Los soldados se quedaron en el patio mientras Cayetana, Francisco y Ricardo subieron a la alcoba de la joven.
—¡Estáis locos! —exclamó Ricardo cuando le contaron lo que había pasado en el Gobierno Militar—. Cayetana es una rehén, y tú estás metido en la mismísima boca del lobo. Ese salvoconducto puede ser tu perdición. Si en el camino te sorprende una partida de soldados españoles te fusilarán por traidor, y si te descubren los franceses te pasará lo mismo.
—Ya se me ocurrirá algo —dijo Faria.
—Lo importante es que Francisco pueda salir de aquí —adujo Cayetana.
—Haré lo posible para que volvamos a reunirnos.
Recogieron las pertenencias de Cayetana y las colocaron en un baúl. Los dos soldados cargaron con él y se llevaron a la joven. En un bolsillo de la casaca de Faria quedó el salvoconducto.

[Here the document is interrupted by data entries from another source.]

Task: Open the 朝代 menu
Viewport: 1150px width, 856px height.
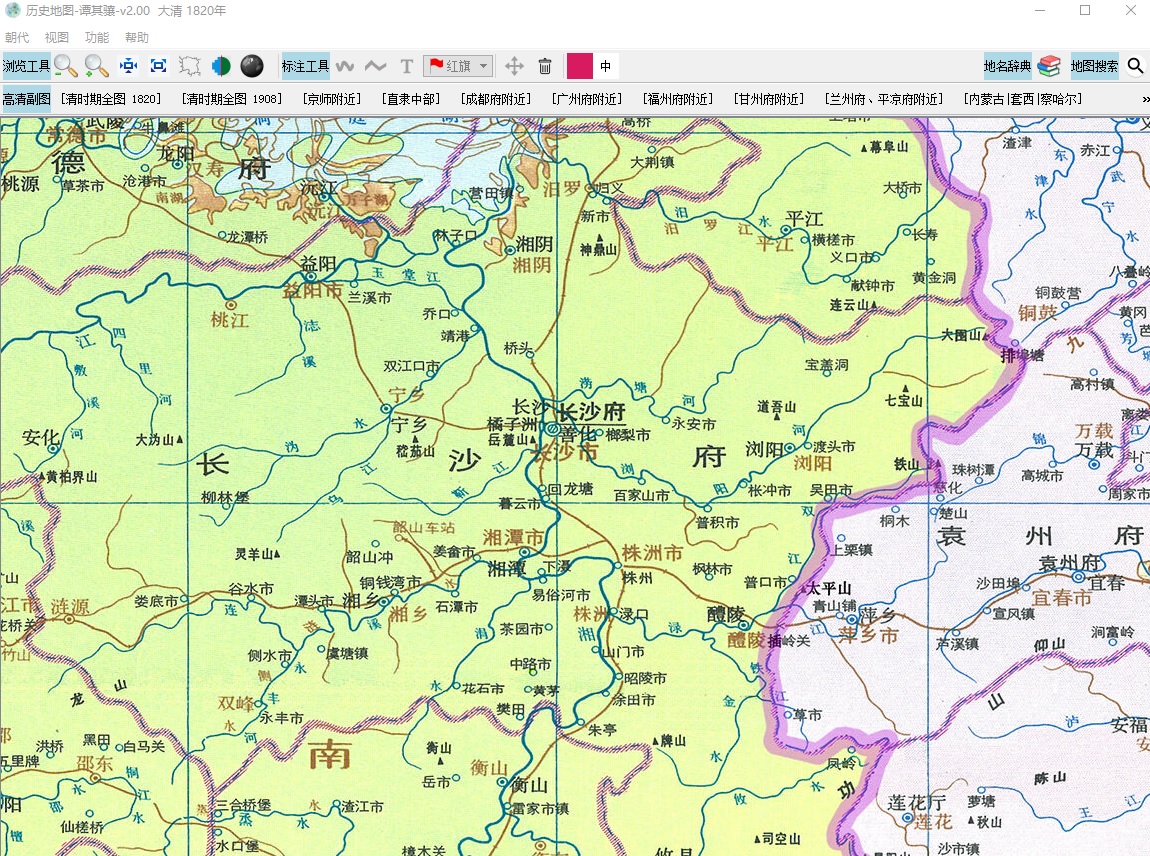Action: click(16, 37)
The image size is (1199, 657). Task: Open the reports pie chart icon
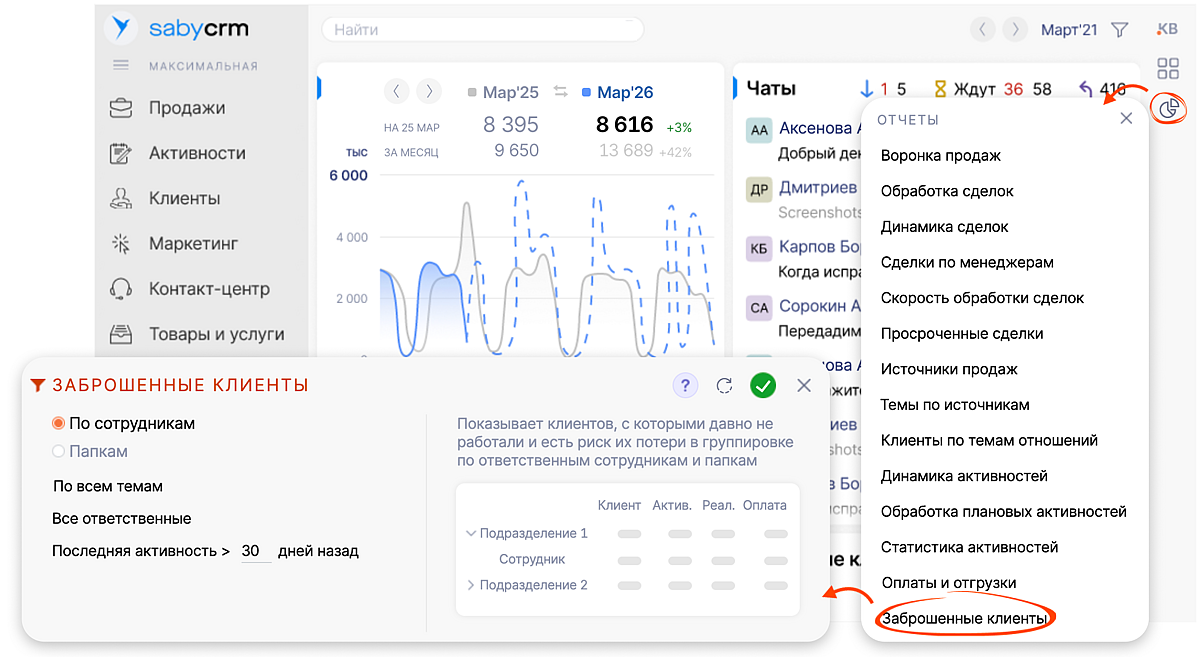tap(1167, 107)
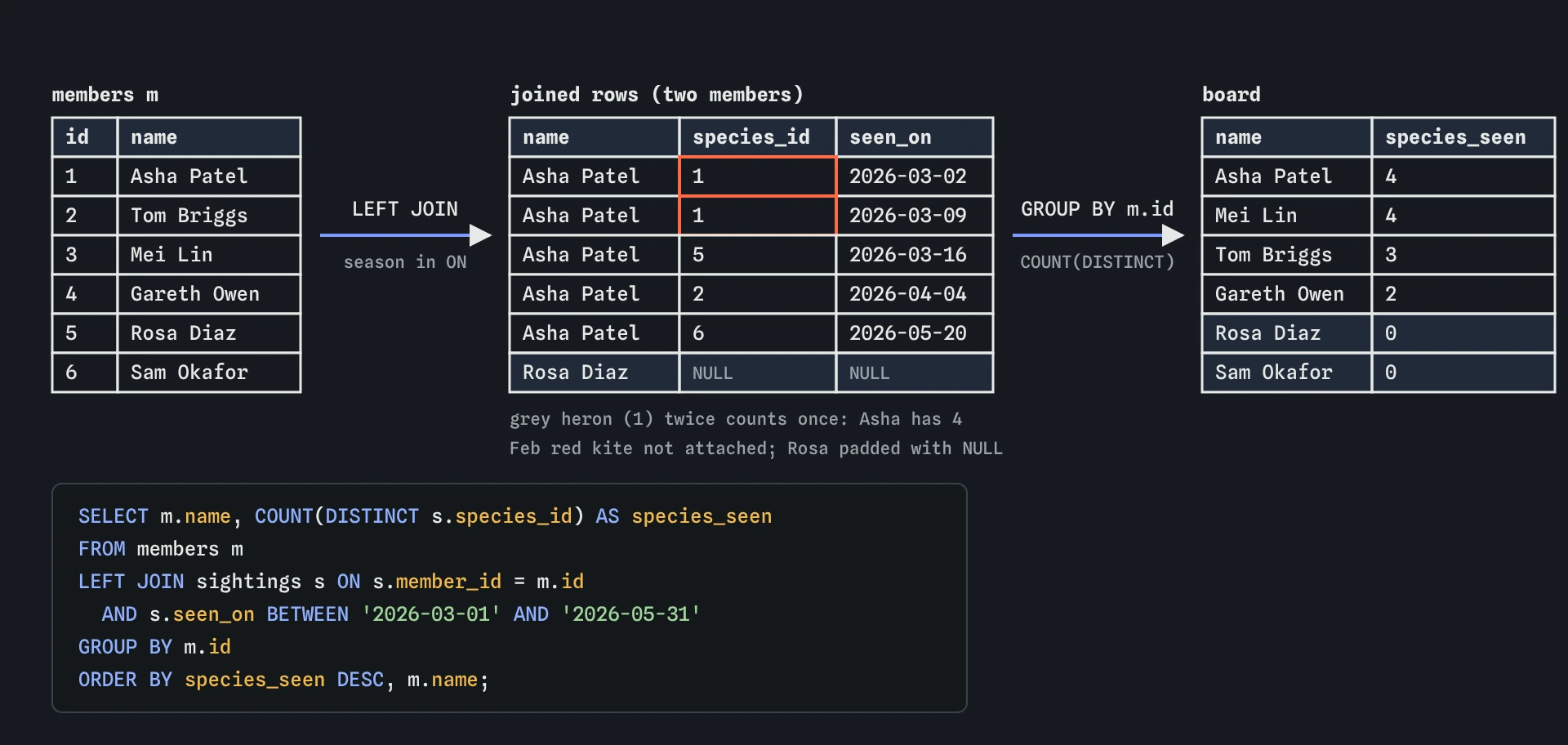Select Gareth Owen row in board table
This screenshot has height=745, width=1568.
1379,294
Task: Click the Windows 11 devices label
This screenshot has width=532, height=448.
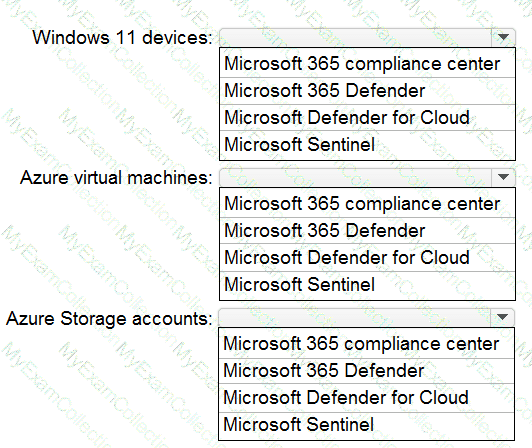Action: (x=122, y=37)
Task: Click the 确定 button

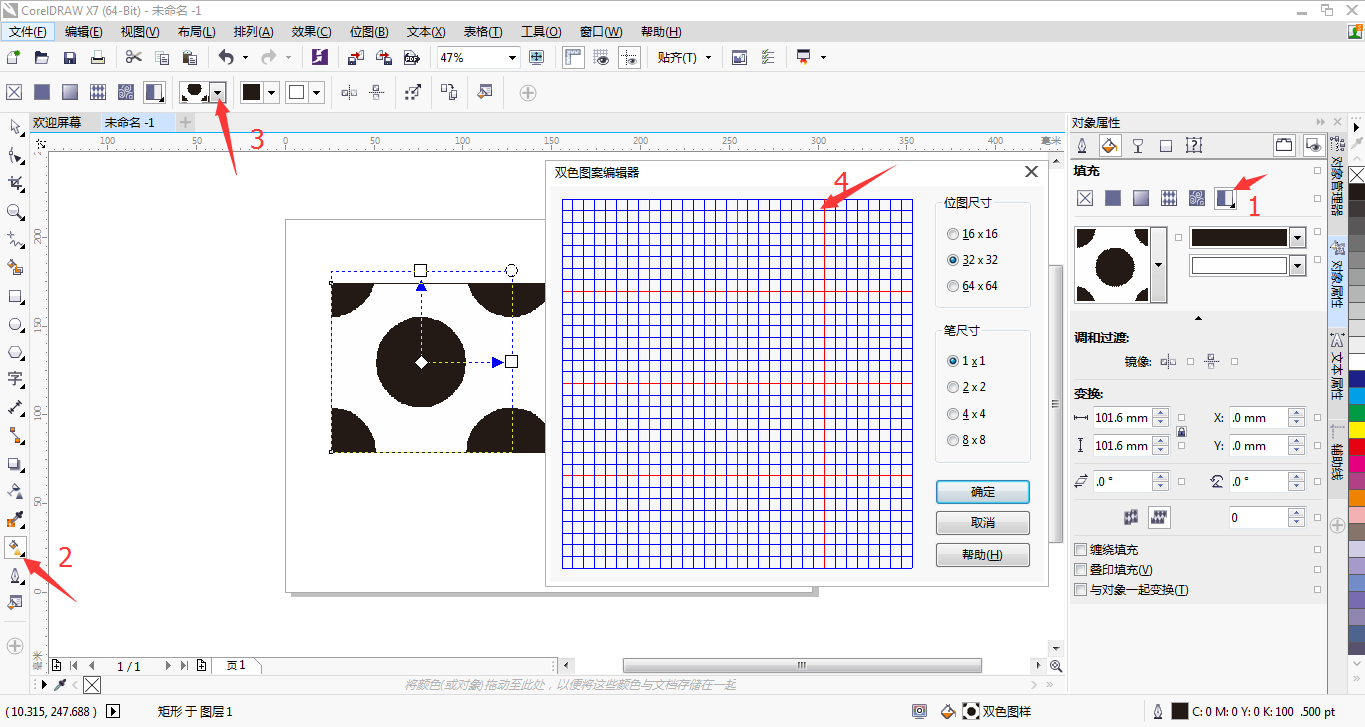Action: click(x=982, y=492)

Faria salió de Zaragoza camino de Madrid junto a un batallón de lanceros del Vístula. En las últimas semanas estaban llegando a España más y más tropas de refuerzo desde Francia, que el emperador enviaba para que sus mariscales pudieran cumplir sus órdenes de exterminar por completo al ejército español. El plan de Napoleón era liquidar todo vestigio de resistencia militar e imponer a los españoles el régimen de su hermano José a la fuerza, ya que no habían querido aceptarlo de buen grado. El emperador no estaba dispuesto a la menor concesión, la victoria en la guerra de España debería ser total.